A CADA DÍA LE BASTAN SUS PROPIOS PROBLEMAS
Jesús maestro dispuesto a enseñarnos como siempre está aquí entre nosotros: “donde dos o tres estén reunidos en mí nombre ahí estoy yo en medio de ustedes.” Él ha conocido y conoce la realidad, del hombre de ayer y de hoy, tan similar: Antes con tecnología rudimentaria, con poco confort, con una comunicación reducida, pero con una gran sabiduría procedente de Dios y del esfuerzo propio. Hoy, con una tecnología desbordante, con un confort exaltado y una comunicación diversificada, pero con la sabiduría dependiente de la disposición o indisposición personales y a veces ausente. Sea ayer, u hoy, nos movemos, nos dejamos atraer, nos motiva e impulsa Dios o el dinero, la preocupación por la vida o buscar el Reino de Dios y su justicia…
¡Hagamos un alto!, depende de nosotros, de nadie más, no de las circunstancias externas, ni de las internas, si queremos lo decidimos sólo nosotros. Preguntémonos algo ¿Estoy satisfecho (a) en el cómo estoy llevando mi vida? La vida de mis niños, de mis jóvenes ¿de qué está dependiendo? de mis motivaciones, de la formación que les estoy ofreciendo o de la carencia de acompañamiento en sus vidas. Podemos hacernos siempre muchas preguntas, y de entre ellas otra como esta: ¿A quién estamos sirviendo a Dios o al dinero? Éste último es indispensable, en la medida en que nos hagamos dependiente de él, procederemos y podemos impregnarnos de su aroma; para su uso no hay una medida estándar, hay quien vive porque así lo decide con muy poco y hay quien necesita de enormes cantidades y no le alcanza nunca ¿De qué depende?
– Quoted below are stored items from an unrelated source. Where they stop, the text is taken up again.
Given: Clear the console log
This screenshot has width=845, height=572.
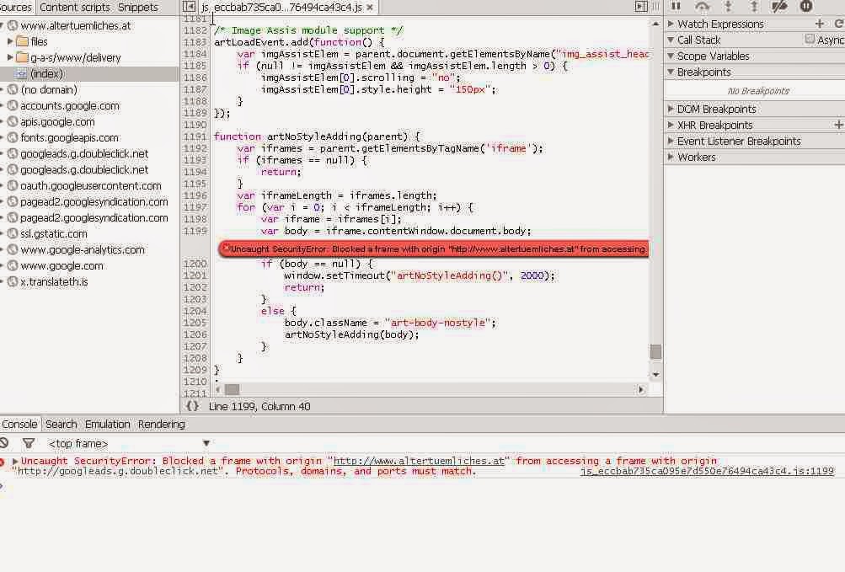Looking at the screenshot, I should pos(5,443).
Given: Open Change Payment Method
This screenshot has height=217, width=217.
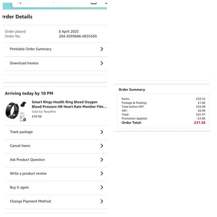Looking at the screenshot, I should pos(56,201).
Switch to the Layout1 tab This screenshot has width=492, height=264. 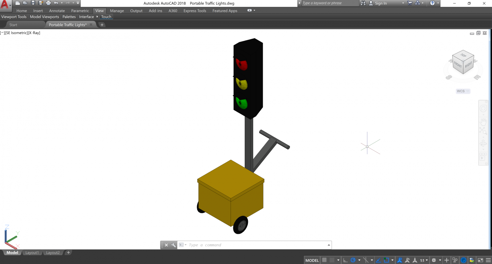click(32, 253)
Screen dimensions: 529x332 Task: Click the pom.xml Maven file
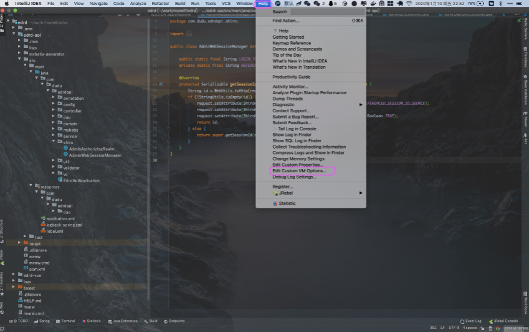click(x=37, y=268)
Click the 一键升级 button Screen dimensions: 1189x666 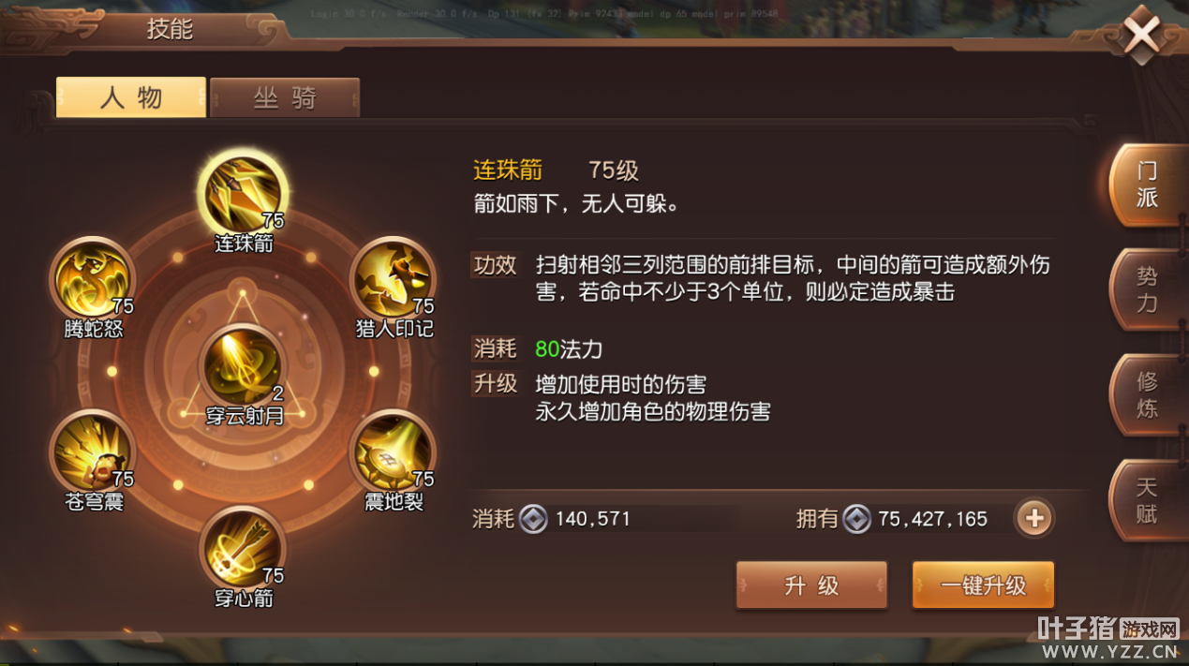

Nos creamos necesidades, urgencias que al no satisfacerlas somos infelices.
Por supuesto, que de la presencia de Dios o de su ausencia, nuestra vida gira hacia la felicidad o hacia la desgracia, pero siempre y cuando así lo queramos, así lo decidamos, sobre todo al mirarnos en el atardecer de nuestra existencia. Si de la posesión del dinero hacemos depender nuestra vida, ya desde hace más de dos mil años, Jesús advertía que la vida está hueca, la vida no tiene sentido, la vida se hace servil del dinero. Jesús habla aquí, del dinero como de una persona, poseyendo como un poder demoníaco al que se somete el hombre codicioso y cuyo servicio es incompatible con el de Dios. De esta decisión de servir a Dios o a las riquezas y posesión, se desprenden una serie de elecciones, y de ahí las enseñanzas que desarrolla el resto del evangelio.
Si estoy unido a Dios y mi intención es buscar su Reino y su justicia no me voy a preocupar de todo lo que hoy mi Señor me enseña que es pasajero; pero si no estoy unido a Él y si no adopto buscar su Reino entonces todo será una amenaza a mi integridad: al no tener lo que quiera de comer, no tener lo que quiera de vestir, no tener lo que quiera de beber; y siempre estar inciertos por del día de mañana.
Nuestro Señor Jesucristo toca cada domingo aspectos esenciales de la vida y hoy no es la excepción, ¿A quién no le preocupa si tendremos de comer para mañana? ¿A quién no le preocupa si tendremos qué vestirnos? El Señor no quiere que seamos flojos, menos que esperemos que la comida caiga del cielo y que descolguemos la ropa de las ramas de los árboles, sin embargo, quiere que confiemos absolutamente en Él, que le sirvamos y junto a Él busquemos su Reino en nuestro hogar, haciendo de nuestro casa su estancia preferida, así mismo en nuestro trabajo, en nuestra escuela; que mi casa que sea la entrada de su Reino y así mi persona.
¿Cómo les puedo enseñar a mis hijos que vivan en esa dinámica? ¿Cómo puedo educar a quienes están bajo mi responsabilidad a que busquen primero el Reino de Dios y su justicia? Que ese sea mi objetivo, mi trabajo, mi afán, mi interés, mi esfuerzo, mi meta, espero que tú Señor me ayudes.